Oh? About WordPress. Well, its parts aren’t very cellular. While it has automated tests of some hundreds, I wouldn’t say that I (as not-its-developer) trust them. And much of the code is manifestly not intelligible to most modern programmers in the languages that WordPress is written. But it’s good because none of those qualities matter in its context. What’s its context? Its context is end-users who want the easiest, cheapest software they are able to pilot to make pages online. WordPress is that, so almost all other code quality metrics don’t matter.
And on that, I’ll leave you. Enjoy 😝
I am at the very beginning of programming (PHP). I have read, listened and discusses programming but haven’t done programming enough yet to be called a programmer. In the context of my reading of this, it is understandable and coherent. It is beautiful. This beauty can be confused with verifiable but is not. I wonder if verifiable can be applied to writing about programming.

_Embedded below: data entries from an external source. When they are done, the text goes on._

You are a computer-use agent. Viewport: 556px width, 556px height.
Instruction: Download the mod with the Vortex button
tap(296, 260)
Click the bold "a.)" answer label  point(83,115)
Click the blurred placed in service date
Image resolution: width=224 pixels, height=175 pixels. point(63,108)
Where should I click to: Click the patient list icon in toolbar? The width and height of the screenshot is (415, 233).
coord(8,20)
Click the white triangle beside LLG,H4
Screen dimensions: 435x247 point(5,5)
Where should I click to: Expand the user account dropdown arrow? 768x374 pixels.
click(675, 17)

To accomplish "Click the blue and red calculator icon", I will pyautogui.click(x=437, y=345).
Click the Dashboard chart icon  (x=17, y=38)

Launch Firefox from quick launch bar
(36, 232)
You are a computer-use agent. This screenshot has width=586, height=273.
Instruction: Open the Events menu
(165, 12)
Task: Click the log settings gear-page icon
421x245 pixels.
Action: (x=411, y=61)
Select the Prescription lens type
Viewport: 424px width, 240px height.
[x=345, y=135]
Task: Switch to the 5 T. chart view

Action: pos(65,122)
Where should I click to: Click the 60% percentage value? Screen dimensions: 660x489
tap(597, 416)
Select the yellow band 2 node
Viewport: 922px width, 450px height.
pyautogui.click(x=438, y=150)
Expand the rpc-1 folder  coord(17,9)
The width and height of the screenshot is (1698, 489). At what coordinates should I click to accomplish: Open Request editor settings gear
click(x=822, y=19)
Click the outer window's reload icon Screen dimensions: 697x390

By the way, I thought to also add the label elegant both to your post and as a desired quality for code. Then I wondered what is meant by that word in the context of programming. Maybe I’ll understand when I program.
Thank you for this inspiring post or perhaps for this new to programming, set of instructions.
“Elegant” is a fascinatingly slippery term in my experience of code discussions, nearly as commonly useless as “good.” So I definitely appreciate your noticing that.